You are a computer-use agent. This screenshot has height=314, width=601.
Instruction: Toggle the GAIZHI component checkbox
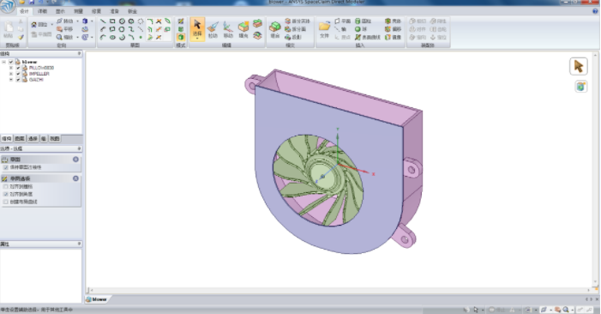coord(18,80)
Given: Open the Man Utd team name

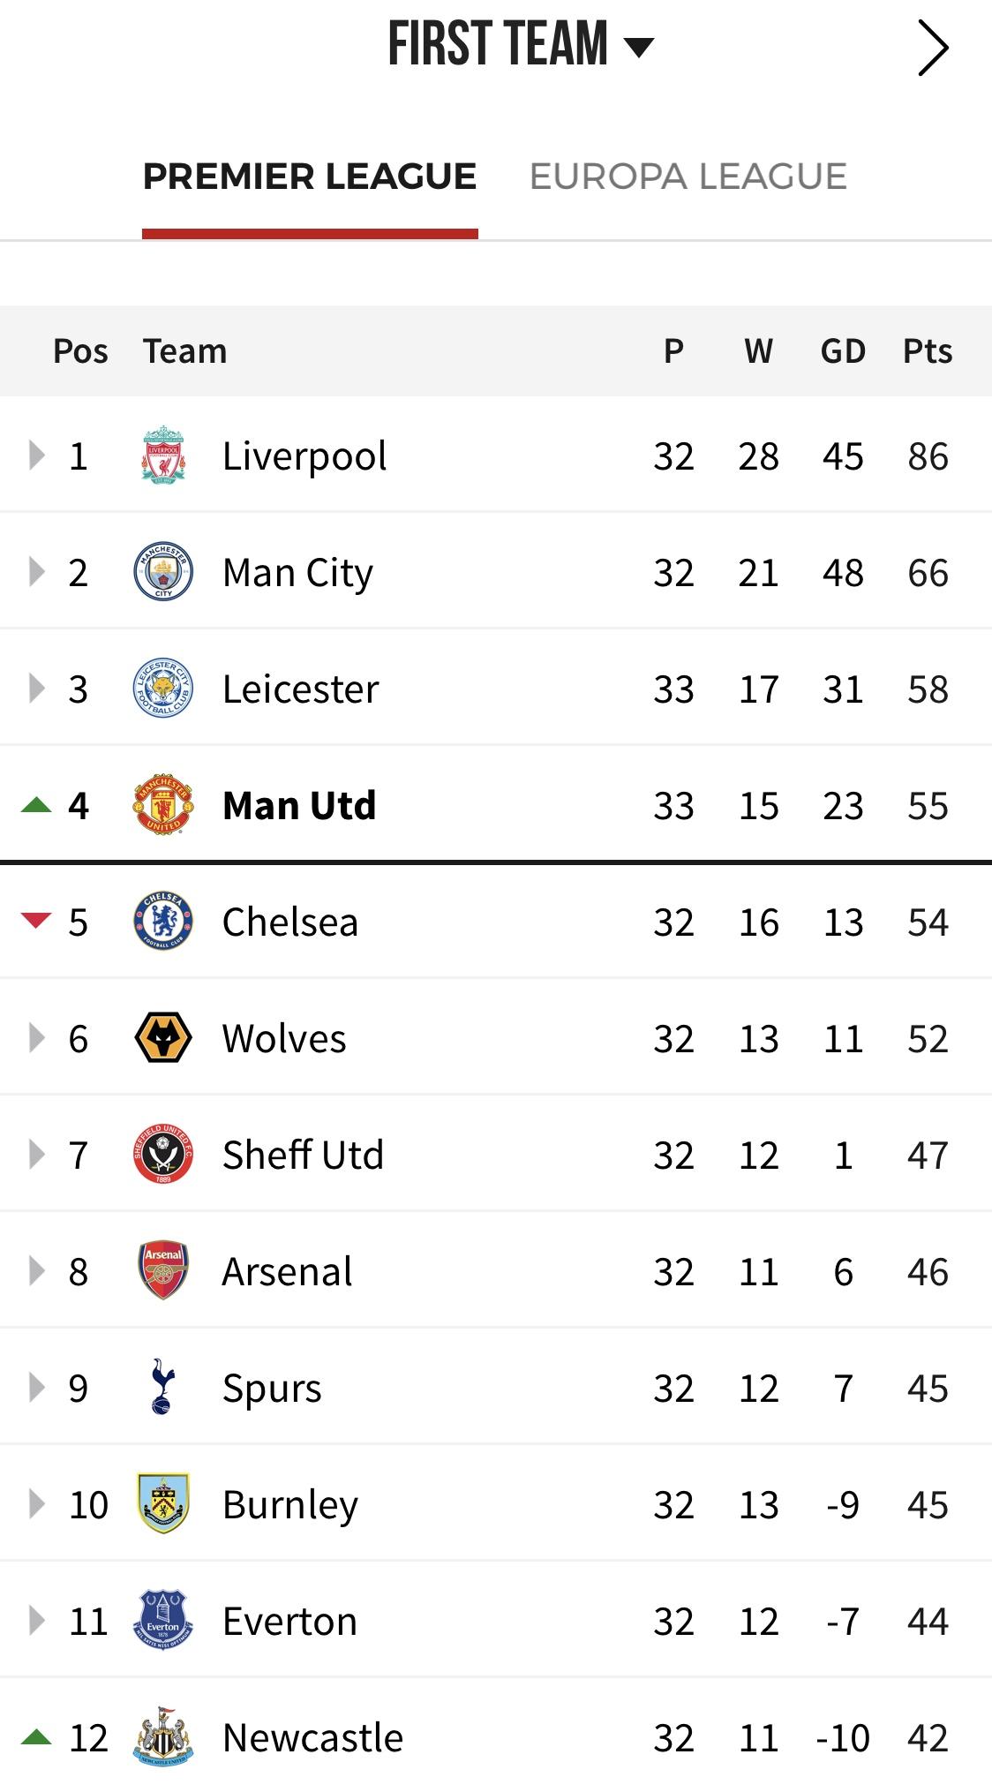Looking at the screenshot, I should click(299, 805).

---------------

When you output the entries, keep each line exactly as it is and leave out any pictures.

**Result for this exercise**
You are a computer-use agent. This screenshot has height=314, width=601.
Instruction: Toggle the GAIZHI component checkbox
coord(18,80)
Given: Open the Man Utd team name

Looking at the screenshot, I should click(299, 805).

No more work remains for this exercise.